> **Stored records**:
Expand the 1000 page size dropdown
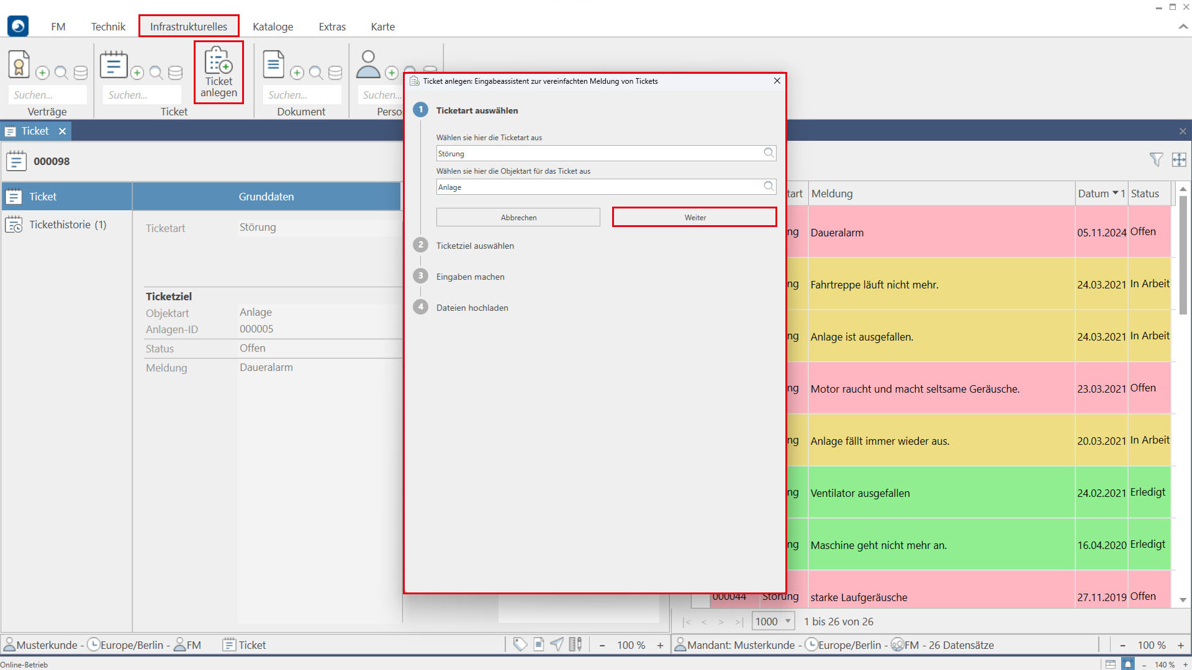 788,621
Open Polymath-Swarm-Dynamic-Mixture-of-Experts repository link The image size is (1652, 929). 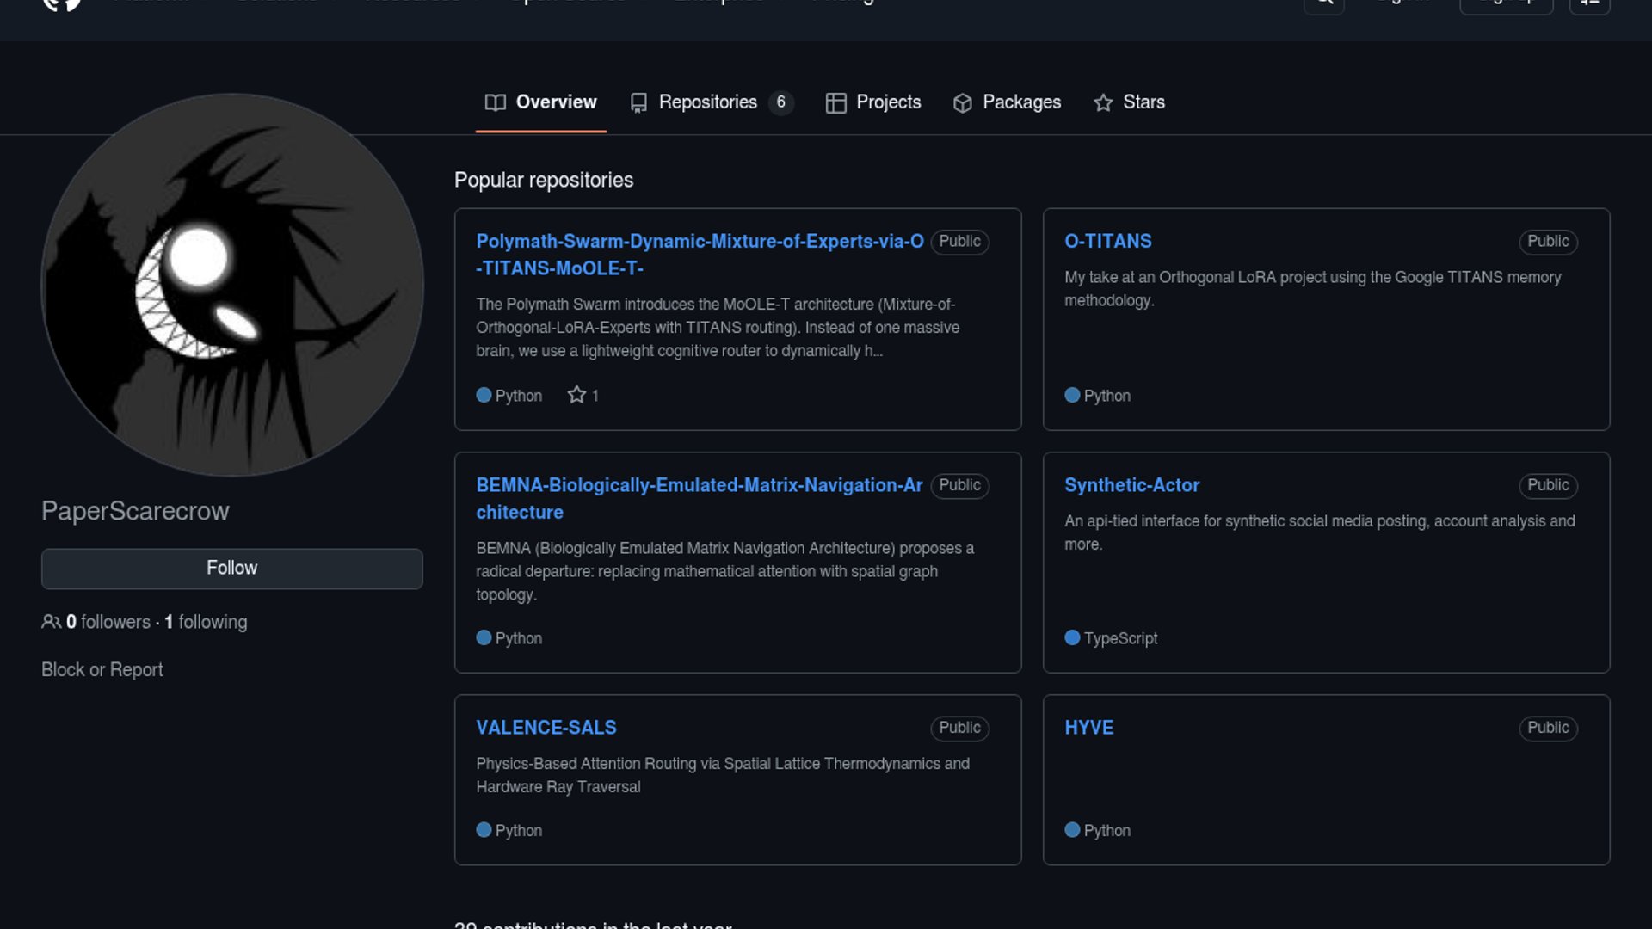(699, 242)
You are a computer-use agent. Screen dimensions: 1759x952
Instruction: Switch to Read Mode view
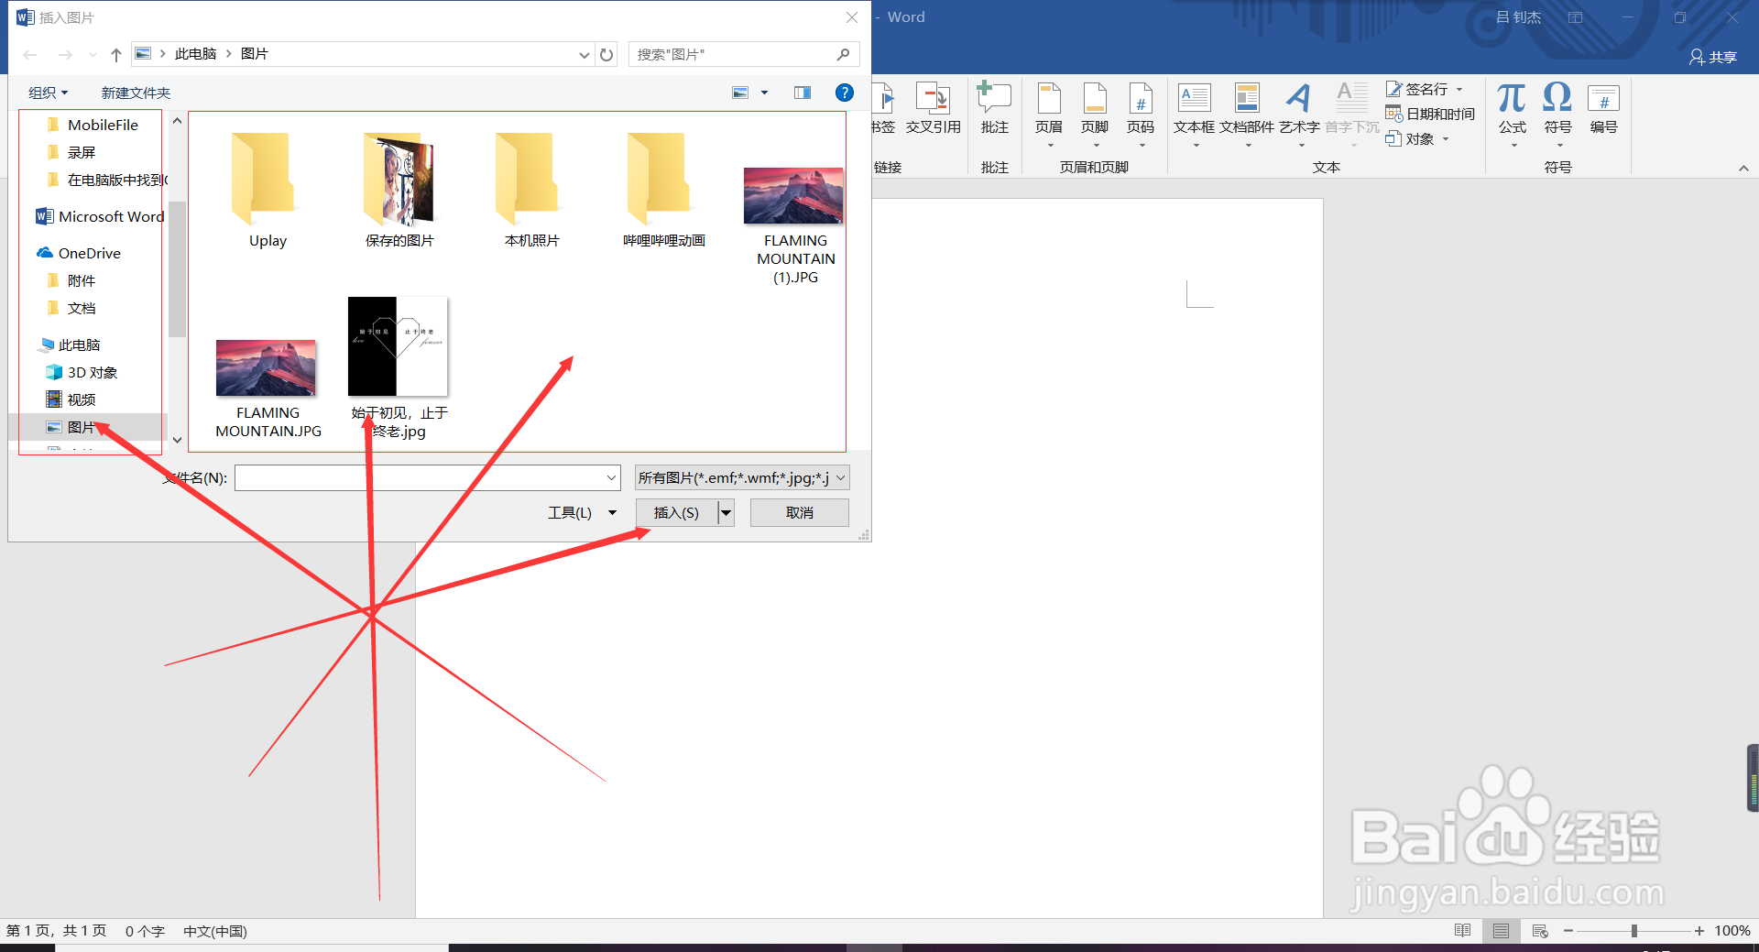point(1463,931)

> **Work order**: Print once more, exactly, the lines from the one with "You are a computer-use" through the last line of the data, both ends included, without any pictures.

> **Response to this exercise**:
You are a computer-use agent. Screen dimensions: 1759x952
Instruction: Switch to Read Mode view
point(1463,931)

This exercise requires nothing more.